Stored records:

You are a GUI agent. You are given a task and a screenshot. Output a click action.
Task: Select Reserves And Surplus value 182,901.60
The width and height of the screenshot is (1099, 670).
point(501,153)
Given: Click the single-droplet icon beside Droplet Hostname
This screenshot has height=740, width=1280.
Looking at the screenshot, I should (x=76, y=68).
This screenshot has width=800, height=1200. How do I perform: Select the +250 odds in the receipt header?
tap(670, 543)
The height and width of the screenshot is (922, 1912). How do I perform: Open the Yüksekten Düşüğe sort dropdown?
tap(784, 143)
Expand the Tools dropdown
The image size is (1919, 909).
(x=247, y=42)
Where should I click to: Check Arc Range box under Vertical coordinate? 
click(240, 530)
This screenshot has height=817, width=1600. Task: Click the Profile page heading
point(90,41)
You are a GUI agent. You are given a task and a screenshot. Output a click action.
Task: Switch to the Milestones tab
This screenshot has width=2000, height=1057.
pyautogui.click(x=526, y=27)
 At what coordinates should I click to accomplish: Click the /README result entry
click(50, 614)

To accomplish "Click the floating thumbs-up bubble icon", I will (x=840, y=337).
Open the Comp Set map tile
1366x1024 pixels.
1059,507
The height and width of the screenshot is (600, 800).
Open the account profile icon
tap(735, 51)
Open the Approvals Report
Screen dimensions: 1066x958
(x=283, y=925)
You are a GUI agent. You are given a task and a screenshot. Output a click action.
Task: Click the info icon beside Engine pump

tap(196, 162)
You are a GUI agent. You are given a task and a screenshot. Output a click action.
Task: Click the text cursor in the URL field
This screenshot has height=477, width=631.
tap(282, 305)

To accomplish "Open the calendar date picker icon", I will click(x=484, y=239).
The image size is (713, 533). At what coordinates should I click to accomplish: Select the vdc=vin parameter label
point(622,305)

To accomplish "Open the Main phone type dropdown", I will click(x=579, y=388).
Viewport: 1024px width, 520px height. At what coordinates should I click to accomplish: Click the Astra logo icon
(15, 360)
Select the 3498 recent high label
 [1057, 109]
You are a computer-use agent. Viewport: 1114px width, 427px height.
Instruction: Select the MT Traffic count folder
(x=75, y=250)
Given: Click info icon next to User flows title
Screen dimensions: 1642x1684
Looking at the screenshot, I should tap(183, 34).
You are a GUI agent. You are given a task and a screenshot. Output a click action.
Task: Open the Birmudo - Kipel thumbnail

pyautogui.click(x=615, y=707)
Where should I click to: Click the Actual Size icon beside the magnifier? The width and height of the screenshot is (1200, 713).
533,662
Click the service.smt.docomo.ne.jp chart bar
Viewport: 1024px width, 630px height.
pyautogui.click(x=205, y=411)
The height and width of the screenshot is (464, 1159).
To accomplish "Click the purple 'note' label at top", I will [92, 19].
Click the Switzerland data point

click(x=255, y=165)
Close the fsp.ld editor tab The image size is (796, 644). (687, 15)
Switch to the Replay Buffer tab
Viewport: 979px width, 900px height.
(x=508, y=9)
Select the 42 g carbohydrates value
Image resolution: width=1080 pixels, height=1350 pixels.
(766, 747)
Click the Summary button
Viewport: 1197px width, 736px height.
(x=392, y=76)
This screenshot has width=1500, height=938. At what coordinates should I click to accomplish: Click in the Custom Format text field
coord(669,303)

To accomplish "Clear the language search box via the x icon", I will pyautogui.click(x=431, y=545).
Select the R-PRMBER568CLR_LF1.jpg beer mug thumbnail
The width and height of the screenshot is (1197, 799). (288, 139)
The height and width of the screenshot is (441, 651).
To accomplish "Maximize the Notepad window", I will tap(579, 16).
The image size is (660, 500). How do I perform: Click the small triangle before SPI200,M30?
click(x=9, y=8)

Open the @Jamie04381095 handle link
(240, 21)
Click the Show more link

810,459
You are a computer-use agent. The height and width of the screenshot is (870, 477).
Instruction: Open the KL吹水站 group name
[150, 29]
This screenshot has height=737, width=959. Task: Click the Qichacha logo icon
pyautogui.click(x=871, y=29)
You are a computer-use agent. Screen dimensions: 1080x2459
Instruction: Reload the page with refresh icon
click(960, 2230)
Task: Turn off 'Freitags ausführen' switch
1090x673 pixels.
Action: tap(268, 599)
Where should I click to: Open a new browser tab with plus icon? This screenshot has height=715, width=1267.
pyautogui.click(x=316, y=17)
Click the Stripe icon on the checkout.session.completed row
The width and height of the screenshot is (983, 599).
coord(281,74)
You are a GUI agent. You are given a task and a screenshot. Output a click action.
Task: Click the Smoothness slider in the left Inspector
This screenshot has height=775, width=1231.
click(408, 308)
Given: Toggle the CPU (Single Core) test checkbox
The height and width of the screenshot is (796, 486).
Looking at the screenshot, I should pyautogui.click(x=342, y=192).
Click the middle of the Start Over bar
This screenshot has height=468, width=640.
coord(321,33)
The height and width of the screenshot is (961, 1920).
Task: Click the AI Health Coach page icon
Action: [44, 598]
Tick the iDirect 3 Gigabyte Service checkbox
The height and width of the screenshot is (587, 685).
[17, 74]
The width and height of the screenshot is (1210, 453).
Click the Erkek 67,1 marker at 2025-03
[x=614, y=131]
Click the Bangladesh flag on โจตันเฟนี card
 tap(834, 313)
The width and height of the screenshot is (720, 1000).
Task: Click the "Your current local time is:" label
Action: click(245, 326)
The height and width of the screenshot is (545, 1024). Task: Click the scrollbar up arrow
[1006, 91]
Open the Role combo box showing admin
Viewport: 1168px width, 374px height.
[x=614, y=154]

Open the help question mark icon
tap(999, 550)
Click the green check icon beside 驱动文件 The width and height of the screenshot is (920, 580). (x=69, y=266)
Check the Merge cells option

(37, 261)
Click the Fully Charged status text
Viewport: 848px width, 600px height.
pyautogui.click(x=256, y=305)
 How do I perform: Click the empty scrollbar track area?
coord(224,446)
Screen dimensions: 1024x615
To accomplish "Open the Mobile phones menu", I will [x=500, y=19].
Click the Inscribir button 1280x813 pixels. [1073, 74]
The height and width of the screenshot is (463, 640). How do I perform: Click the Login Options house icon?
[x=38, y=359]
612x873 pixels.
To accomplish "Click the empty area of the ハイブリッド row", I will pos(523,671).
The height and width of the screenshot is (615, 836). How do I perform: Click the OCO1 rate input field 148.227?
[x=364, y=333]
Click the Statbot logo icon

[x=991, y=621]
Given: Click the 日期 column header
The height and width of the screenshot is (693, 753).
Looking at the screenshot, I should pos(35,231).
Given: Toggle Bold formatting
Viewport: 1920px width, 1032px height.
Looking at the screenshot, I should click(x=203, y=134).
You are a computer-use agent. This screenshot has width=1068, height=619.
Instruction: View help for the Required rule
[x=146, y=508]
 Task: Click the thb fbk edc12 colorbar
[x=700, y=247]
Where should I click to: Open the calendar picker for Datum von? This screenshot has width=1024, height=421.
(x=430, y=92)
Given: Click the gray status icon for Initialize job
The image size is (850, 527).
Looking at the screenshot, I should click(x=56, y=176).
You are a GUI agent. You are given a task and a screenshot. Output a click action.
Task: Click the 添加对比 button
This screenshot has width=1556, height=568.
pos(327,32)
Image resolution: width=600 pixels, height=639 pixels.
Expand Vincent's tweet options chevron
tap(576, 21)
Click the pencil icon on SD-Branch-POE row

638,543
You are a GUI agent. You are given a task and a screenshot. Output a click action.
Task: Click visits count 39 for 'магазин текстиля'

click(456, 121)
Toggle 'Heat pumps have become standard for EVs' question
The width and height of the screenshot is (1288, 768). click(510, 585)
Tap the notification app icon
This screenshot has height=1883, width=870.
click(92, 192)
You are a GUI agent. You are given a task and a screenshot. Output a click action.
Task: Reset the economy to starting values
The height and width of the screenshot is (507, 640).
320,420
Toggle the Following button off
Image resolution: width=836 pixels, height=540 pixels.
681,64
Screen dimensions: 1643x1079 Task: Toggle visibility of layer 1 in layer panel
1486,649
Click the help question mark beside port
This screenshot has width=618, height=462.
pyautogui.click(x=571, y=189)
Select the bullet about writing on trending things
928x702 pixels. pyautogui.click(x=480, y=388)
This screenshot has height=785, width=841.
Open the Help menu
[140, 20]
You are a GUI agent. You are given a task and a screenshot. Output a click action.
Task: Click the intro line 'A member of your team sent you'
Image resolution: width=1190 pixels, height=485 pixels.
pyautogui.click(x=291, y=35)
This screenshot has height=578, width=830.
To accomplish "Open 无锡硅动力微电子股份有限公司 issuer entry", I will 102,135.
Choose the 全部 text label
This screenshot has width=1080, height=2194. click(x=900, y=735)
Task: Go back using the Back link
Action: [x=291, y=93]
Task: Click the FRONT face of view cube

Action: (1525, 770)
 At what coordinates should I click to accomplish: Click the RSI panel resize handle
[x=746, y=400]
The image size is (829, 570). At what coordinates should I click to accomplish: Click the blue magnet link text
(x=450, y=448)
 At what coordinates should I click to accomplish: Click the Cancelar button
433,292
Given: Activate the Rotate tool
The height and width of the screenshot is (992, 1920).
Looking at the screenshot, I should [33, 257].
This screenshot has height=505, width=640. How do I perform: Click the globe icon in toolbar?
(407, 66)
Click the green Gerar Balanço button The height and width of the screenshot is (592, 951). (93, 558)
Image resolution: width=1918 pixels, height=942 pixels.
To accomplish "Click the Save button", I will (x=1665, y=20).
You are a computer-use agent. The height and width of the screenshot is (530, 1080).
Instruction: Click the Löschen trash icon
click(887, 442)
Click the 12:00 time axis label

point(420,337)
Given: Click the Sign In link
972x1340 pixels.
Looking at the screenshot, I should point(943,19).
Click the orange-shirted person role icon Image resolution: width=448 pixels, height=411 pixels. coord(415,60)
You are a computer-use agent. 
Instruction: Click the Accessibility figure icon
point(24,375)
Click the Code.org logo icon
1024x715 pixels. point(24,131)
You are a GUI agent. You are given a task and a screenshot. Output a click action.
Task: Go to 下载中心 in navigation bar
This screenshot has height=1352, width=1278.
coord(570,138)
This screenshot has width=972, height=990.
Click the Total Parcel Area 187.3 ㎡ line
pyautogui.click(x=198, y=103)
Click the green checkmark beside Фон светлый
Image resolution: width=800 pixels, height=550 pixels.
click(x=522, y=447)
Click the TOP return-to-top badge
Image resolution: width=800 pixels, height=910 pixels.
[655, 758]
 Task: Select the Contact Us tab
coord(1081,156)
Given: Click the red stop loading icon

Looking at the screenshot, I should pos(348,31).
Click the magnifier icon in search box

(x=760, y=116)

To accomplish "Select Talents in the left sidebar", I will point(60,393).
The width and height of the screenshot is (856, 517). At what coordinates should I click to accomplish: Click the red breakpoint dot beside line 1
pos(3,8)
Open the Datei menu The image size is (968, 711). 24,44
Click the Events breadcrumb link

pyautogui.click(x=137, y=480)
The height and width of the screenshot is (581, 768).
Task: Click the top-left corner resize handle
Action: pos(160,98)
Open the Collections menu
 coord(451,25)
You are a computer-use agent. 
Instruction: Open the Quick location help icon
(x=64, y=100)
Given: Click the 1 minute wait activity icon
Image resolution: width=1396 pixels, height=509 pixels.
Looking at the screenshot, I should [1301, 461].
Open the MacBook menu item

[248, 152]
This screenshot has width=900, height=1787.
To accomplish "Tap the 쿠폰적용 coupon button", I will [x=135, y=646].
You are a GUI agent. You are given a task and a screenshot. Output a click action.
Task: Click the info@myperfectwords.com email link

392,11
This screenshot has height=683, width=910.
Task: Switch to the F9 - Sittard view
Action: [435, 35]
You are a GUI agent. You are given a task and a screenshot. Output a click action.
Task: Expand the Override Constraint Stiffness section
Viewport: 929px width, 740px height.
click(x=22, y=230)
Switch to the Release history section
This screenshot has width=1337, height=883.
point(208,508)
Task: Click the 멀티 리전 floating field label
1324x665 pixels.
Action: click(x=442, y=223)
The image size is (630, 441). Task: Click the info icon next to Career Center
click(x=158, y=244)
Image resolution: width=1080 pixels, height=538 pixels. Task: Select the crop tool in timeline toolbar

> Exercise directions: Look at the records above. Copy every line where the string "status" occurs.

> Written answer:
Click the Fully Charged status text
Given: Click the gray status icon for Initialize job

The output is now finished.